I wanted to shoot in 5.5K — I’ve always been happy with the latitude and how it works and the color correction. It’s something I’m really comfortable with. So after that decision was made it was just a question of lenses. We shot on some vintage Leitz lenses, and that ended up playing a big hand in the look of the film, maybe even more so than the camera.

What was the look you wanted from the film?
We didn’t want to re-create what a movie from the ’70s looked like. We didn’t want that weird Grindhouse thing where you’re breaking down the image for no reason or putting in colors that shouldn’t be there or doing camera moves that are unmotivated. For me, it was more about the feeling of it. It’s like looking at Alan J. Pakula’s films. We associate that with the ’70s a lot. All the President’s Men and The Parallax View, to me that’s the kind of feeling I wanted.

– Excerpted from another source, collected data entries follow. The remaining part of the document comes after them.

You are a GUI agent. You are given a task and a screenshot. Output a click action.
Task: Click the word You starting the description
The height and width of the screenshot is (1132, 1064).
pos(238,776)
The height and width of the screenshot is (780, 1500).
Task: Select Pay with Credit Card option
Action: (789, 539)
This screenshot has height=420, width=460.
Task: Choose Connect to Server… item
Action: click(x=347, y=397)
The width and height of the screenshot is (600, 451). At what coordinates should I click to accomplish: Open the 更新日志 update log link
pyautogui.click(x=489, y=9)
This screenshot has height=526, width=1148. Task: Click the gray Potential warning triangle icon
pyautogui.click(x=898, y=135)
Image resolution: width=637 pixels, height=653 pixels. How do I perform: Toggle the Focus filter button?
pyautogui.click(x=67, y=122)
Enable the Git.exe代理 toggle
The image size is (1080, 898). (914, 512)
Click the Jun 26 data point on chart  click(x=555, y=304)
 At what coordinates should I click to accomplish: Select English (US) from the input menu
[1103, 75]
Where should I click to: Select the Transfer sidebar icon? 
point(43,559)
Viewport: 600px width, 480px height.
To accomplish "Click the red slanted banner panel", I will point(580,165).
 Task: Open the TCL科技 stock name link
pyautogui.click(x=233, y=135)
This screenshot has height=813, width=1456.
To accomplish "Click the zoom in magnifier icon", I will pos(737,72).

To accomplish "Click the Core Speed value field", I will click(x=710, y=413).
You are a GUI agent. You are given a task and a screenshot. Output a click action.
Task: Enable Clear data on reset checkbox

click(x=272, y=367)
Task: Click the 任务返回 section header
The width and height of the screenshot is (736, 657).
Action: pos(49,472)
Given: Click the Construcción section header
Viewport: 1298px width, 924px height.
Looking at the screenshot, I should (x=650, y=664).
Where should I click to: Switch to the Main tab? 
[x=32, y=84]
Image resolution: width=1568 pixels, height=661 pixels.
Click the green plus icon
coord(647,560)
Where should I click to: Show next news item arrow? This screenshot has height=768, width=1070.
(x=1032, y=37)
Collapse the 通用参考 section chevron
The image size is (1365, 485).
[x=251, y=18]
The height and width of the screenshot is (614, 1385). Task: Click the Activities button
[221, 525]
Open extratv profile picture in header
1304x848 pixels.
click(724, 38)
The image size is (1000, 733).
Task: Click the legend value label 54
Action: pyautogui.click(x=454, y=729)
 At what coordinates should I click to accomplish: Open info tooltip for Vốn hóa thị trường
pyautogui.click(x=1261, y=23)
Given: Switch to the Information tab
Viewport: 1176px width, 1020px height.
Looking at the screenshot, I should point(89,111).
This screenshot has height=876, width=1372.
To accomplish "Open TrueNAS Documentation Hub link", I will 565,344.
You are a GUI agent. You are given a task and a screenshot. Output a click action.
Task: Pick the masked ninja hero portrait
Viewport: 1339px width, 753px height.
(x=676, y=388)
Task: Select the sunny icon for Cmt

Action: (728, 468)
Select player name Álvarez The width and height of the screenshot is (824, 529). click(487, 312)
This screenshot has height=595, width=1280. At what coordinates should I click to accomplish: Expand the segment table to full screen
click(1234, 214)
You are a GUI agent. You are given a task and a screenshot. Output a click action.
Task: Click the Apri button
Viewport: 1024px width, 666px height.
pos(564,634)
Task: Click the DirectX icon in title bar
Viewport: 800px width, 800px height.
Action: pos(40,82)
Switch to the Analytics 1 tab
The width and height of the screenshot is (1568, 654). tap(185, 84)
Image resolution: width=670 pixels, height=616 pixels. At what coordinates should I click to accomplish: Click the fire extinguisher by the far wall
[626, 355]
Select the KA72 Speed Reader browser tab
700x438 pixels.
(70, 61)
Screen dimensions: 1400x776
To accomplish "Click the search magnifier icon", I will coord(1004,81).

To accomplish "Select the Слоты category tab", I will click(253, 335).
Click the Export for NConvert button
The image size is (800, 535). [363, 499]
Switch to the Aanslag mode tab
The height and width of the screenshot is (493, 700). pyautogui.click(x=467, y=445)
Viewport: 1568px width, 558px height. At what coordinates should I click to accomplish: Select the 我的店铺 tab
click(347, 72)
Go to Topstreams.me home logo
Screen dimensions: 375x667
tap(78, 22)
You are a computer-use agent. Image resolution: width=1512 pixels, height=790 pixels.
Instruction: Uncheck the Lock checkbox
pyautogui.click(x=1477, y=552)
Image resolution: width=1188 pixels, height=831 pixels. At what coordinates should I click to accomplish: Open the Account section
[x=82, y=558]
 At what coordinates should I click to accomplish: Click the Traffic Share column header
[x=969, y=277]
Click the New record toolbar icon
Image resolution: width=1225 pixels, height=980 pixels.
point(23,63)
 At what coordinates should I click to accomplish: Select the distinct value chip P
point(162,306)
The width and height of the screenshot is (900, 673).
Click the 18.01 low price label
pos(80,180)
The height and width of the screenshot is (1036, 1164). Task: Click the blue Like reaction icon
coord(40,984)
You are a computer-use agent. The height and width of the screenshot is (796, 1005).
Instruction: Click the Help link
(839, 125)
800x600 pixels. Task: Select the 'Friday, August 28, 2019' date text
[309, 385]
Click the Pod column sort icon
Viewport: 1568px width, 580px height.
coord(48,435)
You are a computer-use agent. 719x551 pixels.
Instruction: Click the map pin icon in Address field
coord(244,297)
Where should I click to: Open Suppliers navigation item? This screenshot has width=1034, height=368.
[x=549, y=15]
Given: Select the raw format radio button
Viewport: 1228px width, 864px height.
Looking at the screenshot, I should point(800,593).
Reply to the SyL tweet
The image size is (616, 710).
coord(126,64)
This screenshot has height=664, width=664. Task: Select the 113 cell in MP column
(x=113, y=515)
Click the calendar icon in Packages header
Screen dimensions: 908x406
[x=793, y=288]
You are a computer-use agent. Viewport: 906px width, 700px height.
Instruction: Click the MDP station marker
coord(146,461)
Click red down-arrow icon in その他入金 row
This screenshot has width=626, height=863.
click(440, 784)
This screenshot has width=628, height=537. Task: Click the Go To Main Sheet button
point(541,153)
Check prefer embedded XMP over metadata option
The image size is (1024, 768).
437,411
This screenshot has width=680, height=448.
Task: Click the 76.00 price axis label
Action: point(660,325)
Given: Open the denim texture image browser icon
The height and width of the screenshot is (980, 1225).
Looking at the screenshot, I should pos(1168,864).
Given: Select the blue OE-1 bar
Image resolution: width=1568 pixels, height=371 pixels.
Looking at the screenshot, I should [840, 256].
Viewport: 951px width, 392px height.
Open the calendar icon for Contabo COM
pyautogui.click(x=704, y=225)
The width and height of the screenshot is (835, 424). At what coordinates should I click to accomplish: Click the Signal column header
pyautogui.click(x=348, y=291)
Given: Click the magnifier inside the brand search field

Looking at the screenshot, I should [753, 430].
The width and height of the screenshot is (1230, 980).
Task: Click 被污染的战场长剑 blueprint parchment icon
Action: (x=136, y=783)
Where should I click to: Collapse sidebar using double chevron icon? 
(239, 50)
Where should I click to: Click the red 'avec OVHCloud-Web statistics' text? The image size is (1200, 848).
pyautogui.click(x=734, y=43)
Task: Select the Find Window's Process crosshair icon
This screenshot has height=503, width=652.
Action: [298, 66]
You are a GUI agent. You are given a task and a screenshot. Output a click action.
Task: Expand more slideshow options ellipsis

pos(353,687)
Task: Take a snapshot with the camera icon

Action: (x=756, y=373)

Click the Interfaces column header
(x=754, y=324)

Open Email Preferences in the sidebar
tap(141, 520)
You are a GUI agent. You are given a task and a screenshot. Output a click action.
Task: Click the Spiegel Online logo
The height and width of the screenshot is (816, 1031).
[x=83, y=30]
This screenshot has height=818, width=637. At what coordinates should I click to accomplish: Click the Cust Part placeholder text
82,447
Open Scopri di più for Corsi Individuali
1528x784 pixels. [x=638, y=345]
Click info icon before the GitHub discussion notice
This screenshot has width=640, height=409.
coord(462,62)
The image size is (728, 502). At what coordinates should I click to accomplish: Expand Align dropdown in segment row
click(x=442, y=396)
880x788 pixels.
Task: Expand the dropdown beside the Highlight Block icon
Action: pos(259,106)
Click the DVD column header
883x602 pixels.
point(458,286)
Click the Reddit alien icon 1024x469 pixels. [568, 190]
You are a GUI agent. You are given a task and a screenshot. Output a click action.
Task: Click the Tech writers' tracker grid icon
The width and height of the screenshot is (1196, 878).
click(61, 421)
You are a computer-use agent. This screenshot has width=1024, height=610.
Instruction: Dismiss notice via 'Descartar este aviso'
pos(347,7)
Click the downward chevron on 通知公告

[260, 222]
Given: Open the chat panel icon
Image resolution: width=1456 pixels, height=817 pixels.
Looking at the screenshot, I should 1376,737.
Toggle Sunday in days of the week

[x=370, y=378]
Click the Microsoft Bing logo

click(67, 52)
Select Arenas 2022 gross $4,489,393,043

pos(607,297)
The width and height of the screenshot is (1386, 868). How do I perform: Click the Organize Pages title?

We ended up with a combination… a movie that felt like it was from the ’70s but using techniques that were a bit more contemporary. It was a balance — looking at each scene and seeing what felt the most right.

Talk to me about being on set. What was the workflow like?
We had a DIT, and we had a guy who I’m close with running dailies. He was ingesting stuff through an Atomos Ninja, and I would go and watch playback there really quickly. The DIT was really working a little more closely with the cinematographer Jas Shelton.

There was also an assistant editor logging the footage. I was able to look at stuff and try some brief assemblies on lunch breaks to see what was working and what wasn’t. We were on the same location for two weeks of the shoot, so there was time to go back. Not a lot of time, but enough that I felt like if there was an insert needed to help bridge moments together we could get it. For me the goal is to overlap the post-production mentality with the production mentality and the pre-production mentality. I find the best stuff comes from when you’re able to get those things to collide as much as possible.

Let’s dig into the post. When did you start editing and on what system?
I started right away, and I used Adobe’s Premiere Pro on an iMac. We wrapped in October and had to show the film to the Sundance programming committee, so that gave us about a three-week turnaround. It premiered at Sundance in January. There are 25 characters in the film and it was a challenging edit. Because I’m the director as well as the editor, usually the first cut is pretty close to the first edit, but I panicked because this came in at three hours. I had to lose an hour of movie. It was a totally different feeling.

Kyle Alvarez at Sundance picking up the Sloan Feature Film Prize. Photo: Calvin Knight.

Kyle Alvarez at Sundance this year picking up the Sloan Feature Film Prize for ‘Experiment.’ Photo: Calvin Knight.

What else was challenging about the cut?
Almost every scene had at least 12 people in it, and everyone had mics on them. We had an extraordinary amount of audio tracks. My assistant editor, Susan Kim, would manage those as I started rough edits of scenes. If you saw the timeline, it was absurd: every track had massive, massive amounts of audio. Obviously we didn’t want to hear all those in the final edit, so it was just about going through and narrowing down those lines. That played a big part in prepping the movie for post delivery too, which also moved incredibly quickly.

Why did you choose Premiere Pro for the edit?
I learned Final Cut in college and I cut my first film with it, but I hated the transcoding process you had to go through at that time. I was shooting digital, but had to wait to cut stuff! When preparing for my second film a couple of years later, I found Adobe Premiere. They were the first ones to offer native R3D editing. I tested it on my laptop, a standard consumer level laptop, and it worked. It was sort of a revelatory moment for me.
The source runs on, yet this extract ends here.